Additionally, in the present case there were the questions of the
ownership of the automobile, of its possible theft by the persons arrested or
of their use of it without authority of the owner.
For all of
the reasons discussed above, we hold that there was no error in the denial of
the defendant's motion to suppress the articles seized by Officer Hughes during
the search of the automobile.
THE SEARCH OF THE DEFENDANT'S
APARTMENT.
After
arresting the defendant and Janice Kaler, Officer
Hughes, either by reason of what he knew previously or what was said to him by
the defendant, went to a rooming house at 901 Beacon Street, Boston, for the
purpose of ascertaining the defendant's exact place of residence. He talked with the rooming house proprietor
and learned that the defendant occupied room number 3 on the first floor at
that address. He gave the proprietor a
description of Janice Kaler and was told that she
occupied room number 3 jointly with the defendant. Thereupon a Boston police detective working
on the case went to the Municipal Court of the Roxbury District and applied for
a warrant to search the defendant's room.
The search
warrant was issued and it was executed at 8:30 P.M. on the same day the
defendant was arrested. In the execution
of the warrant the police found and seized all of the articles which supported
the defendant's convictions for receiving stolen goods under indictments Nos.

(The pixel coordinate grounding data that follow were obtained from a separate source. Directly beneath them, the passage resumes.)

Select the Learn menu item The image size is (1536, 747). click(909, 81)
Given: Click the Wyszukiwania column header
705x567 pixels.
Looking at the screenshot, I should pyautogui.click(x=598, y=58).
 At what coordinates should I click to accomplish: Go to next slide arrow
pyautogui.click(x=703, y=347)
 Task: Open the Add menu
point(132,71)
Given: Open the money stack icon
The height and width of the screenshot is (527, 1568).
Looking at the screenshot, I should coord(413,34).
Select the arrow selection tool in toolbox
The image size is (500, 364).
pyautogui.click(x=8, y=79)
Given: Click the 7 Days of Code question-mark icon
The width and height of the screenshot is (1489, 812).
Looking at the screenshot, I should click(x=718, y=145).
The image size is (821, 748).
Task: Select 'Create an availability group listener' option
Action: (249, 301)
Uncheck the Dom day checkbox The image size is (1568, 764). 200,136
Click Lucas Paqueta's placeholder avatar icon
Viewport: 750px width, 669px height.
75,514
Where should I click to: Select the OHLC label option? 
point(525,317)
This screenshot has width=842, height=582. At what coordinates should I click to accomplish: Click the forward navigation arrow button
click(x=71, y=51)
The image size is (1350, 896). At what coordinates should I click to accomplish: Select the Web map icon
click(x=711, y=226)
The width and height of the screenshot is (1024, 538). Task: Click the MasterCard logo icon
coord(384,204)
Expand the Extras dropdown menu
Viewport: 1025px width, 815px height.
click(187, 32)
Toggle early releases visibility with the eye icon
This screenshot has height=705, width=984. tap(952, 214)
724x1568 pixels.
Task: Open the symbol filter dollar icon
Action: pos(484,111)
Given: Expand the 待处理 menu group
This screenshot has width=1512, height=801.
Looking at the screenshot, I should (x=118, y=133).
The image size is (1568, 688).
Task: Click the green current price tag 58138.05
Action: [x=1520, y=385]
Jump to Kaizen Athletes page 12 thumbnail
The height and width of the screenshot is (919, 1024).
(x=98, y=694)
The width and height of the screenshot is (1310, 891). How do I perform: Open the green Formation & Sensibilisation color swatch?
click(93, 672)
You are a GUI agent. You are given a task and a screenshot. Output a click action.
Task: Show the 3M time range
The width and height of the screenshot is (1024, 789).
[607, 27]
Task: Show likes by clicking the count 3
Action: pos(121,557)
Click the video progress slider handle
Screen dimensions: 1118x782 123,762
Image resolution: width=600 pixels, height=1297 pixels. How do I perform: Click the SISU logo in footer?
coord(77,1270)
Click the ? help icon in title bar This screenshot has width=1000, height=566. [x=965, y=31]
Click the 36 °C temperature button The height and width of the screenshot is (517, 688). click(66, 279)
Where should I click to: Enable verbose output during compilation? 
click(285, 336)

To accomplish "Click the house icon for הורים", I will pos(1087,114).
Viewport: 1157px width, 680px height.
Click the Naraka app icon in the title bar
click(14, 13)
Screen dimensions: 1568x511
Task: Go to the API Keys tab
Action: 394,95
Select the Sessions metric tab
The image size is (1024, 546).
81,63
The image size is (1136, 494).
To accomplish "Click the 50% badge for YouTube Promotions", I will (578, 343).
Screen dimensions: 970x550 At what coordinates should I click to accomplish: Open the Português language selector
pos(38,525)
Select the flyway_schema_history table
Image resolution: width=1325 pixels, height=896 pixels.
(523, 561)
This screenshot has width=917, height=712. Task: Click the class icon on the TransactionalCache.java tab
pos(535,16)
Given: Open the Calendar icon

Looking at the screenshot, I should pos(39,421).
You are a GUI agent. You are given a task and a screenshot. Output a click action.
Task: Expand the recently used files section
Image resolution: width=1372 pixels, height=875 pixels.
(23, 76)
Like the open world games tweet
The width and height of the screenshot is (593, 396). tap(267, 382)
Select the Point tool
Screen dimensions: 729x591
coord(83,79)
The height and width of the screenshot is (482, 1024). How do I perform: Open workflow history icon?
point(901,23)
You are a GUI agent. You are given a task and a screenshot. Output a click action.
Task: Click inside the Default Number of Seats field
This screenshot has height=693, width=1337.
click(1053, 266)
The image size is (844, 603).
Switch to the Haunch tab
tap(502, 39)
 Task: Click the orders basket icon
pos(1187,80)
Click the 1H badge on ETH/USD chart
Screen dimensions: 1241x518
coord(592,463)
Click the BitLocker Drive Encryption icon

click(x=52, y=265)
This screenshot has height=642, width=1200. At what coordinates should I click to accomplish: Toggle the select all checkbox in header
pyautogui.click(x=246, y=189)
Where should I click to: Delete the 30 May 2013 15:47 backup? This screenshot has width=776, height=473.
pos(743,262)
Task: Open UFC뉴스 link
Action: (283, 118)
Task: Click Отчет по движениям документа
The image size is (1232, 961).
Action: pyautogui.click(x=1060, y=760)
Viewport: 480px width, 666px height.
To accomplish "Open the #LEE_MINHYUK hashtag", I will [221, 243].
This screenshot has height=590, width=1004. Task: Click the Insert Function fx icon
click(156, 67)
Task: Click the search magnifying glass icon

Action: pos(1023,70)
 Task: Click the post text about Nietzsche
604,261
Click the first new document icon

47,997, 48,359, 48,362, 48,366, 48,367, and 48,368. The checks involved in the seventh
indictment, No. 48,369, were those which had been found in the automobile. All of the articles seized under the search
warrant were admitted in evidence against the defendant over his objection and
exception, after denial of his motion that they be suppressed.
[361
Mass. 284] THE VALIDITY OF THE
SEARCH OF THE
DEFENDANT'S APARTMENT.
The
defendant argues that his motion to suppress the articles seized in his
apartment pursuant to the search warrant should have been allowed on the sole
ground that '(t)he affidavit in support of Detective Sullivan's application for
a search warrant was insufficient to establish probable cause for the
belief that stolen mail, checks and identification would be found in room
number three at 901 Beacon Street.' A
copy of the application including the challenged affidavit is set forth in the
margin. (FN4)
[6] In
applying for a search warrant in this case, it was not necessary for the
Commonwealth to provide an affidavit which convinced the issuing magistrate
beyond a reasonable doubt that there were stolen articles in the [361 Mass. 285] defendant's apartment.
Commonwealth v. Stewart, Mass., 267 N.E.2d 213. (FNe) '(T)he issue in warrant proceedings is not
guilt beyond reasonable doubt but probable cause for believing the occurrence
of a crime and the secreting of evidence in specific premises.' United States v. Harris, 403 U.S. 573, 584,
91 S.Ct. 2075, 2082, 29 L.Ed.2d 723; Commonwealth v.
Lillis, 349 Mass. 422, 424, 209 N.E.2d 186; Brinegar
v. United States, 338 U.S. 160, 175‑‑176, 69 S.Ct.
1302, 93 L.Ed. 1879; Jones v. United States, 362 U.S.
257, 271, 80 S.Ct. 725, 4 L.Ed.2d 697; Rugendorf v. United States, 376 U.S. 528, 533, 84 S.Ct. 825, 11 L.Ed.2d 887.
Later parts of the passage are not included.